Cruise nears approval to mass-produce robotaxis with no steering wheel, pedals

Cruise CEO Kyle Vogt said Thursday at an investor conference that the company is “just days away” from getting the green light to begin mass production of its purpose-built autonomous vehicle without a steering wheel or pedals.

The National Highway Traffic Safety Administration (NHTSA) told TechCrunch that no decision to grant or deny GM’s petition has been reached, nor has a deadline been set for such a decision. That said, federal safety regulators are expected to announce a new rule-making in September. If passed, it also will benefit Amazon’s Zoox, which has built and is testing a similar type of vehicle to Cruise’s Origin.

Cruise first unveiled its Origin AV — built for both autonomous ride-hail and delivery — in early 2020. The GM-backed company has promised to put “tens of thousands” of Origins on streets in major U.S. cities over the next few years, but its ability to begin mass production has been hampered by lengthy regulatory processes.

Cruise, via GM, has been waiting for an exemption from the federal government’s motor vehicle safety standards, which require vehicles to have a steering wheel and pedals. NHTSA only grants 2,500 such exemptions each year, but there is legislation to increase that number to 25,000.

Cruise has still been testing its Origins in cities where it operates like San Francisco and Austin.

Vogt’s announcement at a Goldman Sachs investor event comes a few weeks after one of those test vehicles drove off the road and into a small electrical building, according to Austin Transportation Department records obtained by Axios. The Origin hit the building with enough force to break some off, the report said. Because the vehicle had no steering wheel, emergency personnel couldn’t quickly move it, and had to wait for a tow truck.
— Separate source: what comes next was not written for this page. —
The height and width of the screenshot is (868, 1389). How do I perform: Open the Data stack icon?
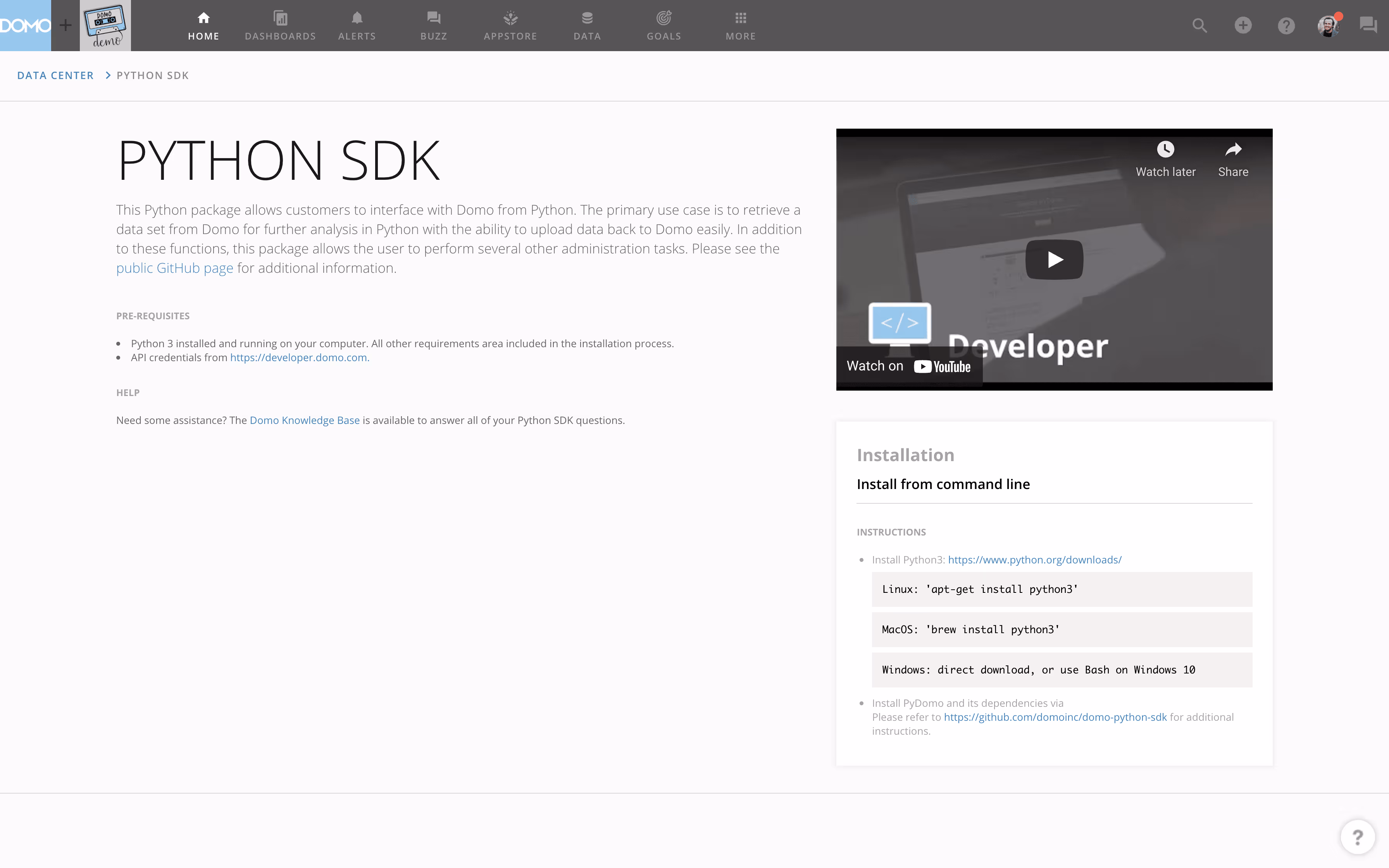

Cruise said the Origin test vehicle had experienced a system fault during testing and pulled over safely, but when live support re-engaged the vehicle, it shifted out of park and rolled into the building at six miles per hour.
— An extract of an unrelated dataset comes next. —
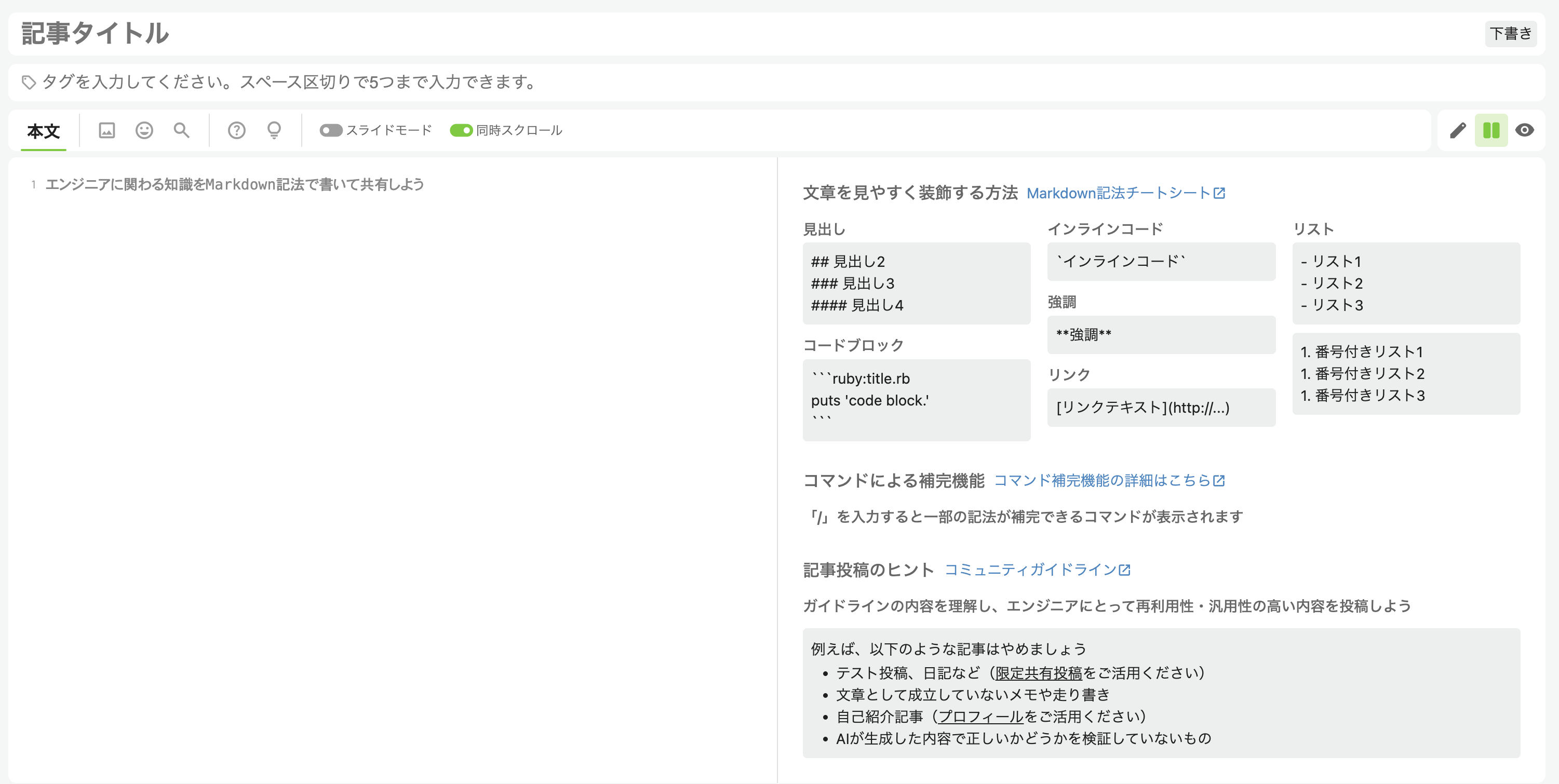Click the lightbulb tips icon
This screenshot has width=1559, height=784.
pos(274,129)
Much of Cruise’s ability to score regulatory approval will depend on how the company answers questions regarding the safety of its vehicles that are already on the road.
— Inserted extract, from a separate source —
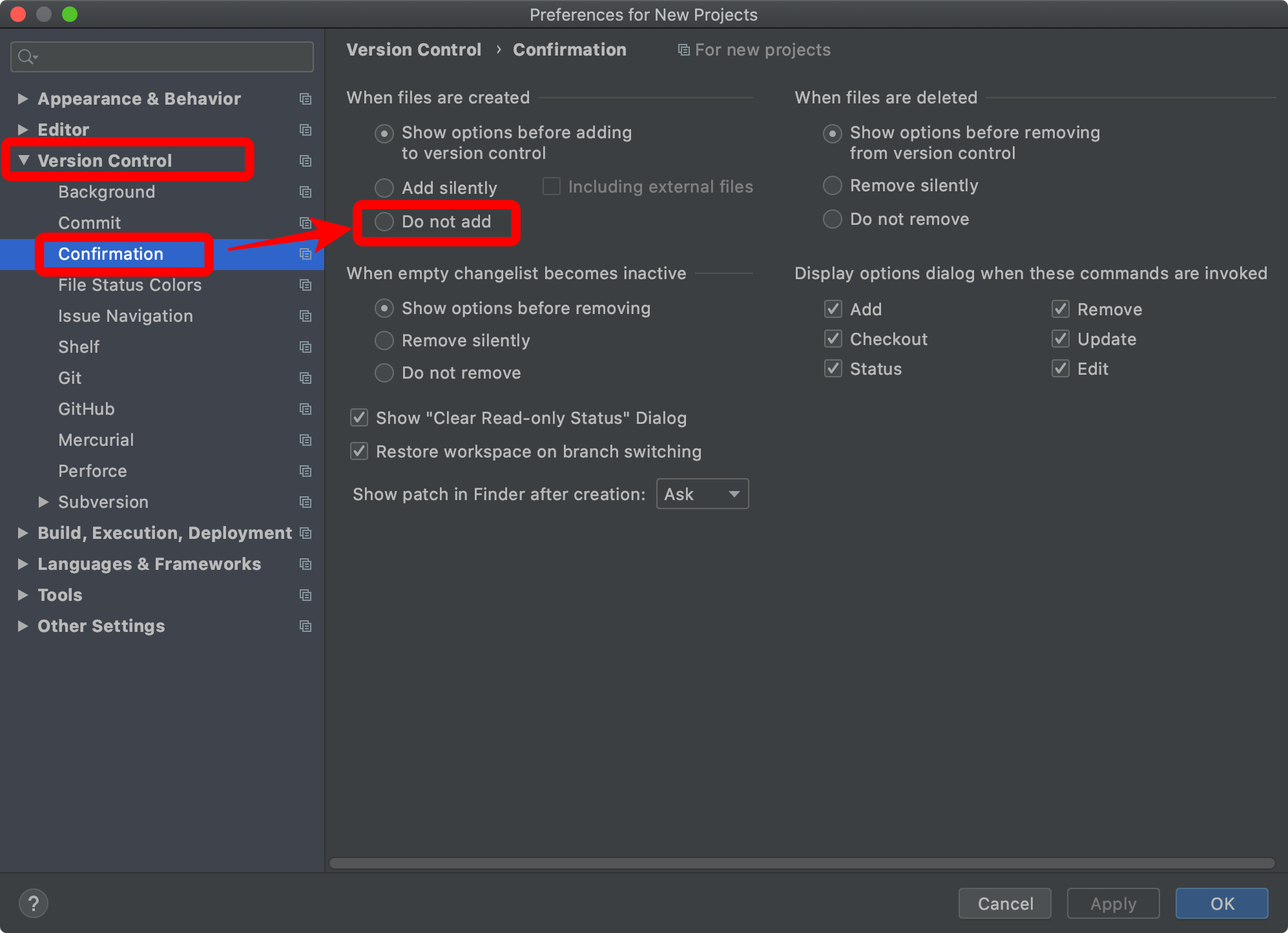Click the help question mark icon
1288x933 pixels.
pos(34,903)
Today, Cruise operates fleets of Chevy Bolt AVs in San Francisco, Austin and Phoenix, with plans to expand to a handful more cities. The company has come under the microscope in its hometown of San Francisco, where it operates around 400 robotaxis, after a string of incidents of stalled vehicles that have caused traffic jams and blocked emergency responders. The California Department of Motor Vehicles asked Cruise to reduce its fleet size after one of its vehicles collided with a fire truck, injuring one passenger. This happened days after Cruise, and its competitor Waymo, had received final approval to expand commercial, fully autonomous services across the city 24/7.

Earlier this week, protestors rallied outside of Cruise headquarters after the fire department accused the company of allowing its robotaxi to block the path of an ambulance which carried a passenger who later died. Cruise showed footage of the incident to TechCrunch that backed its denial of the incident as the fire department described, but the company suffered a reputation hit anyway.

While speaking at the investor event, Vogt expressed concern that too much pushback against the robotaxis — simply for being pioneer technology that will make mistakes — will stall important technological advancements that could make roads safer and save lives.

“I worry that we’re going to set society back a decade when it comes to road safety,” he said. “That’s just something we can’t do.”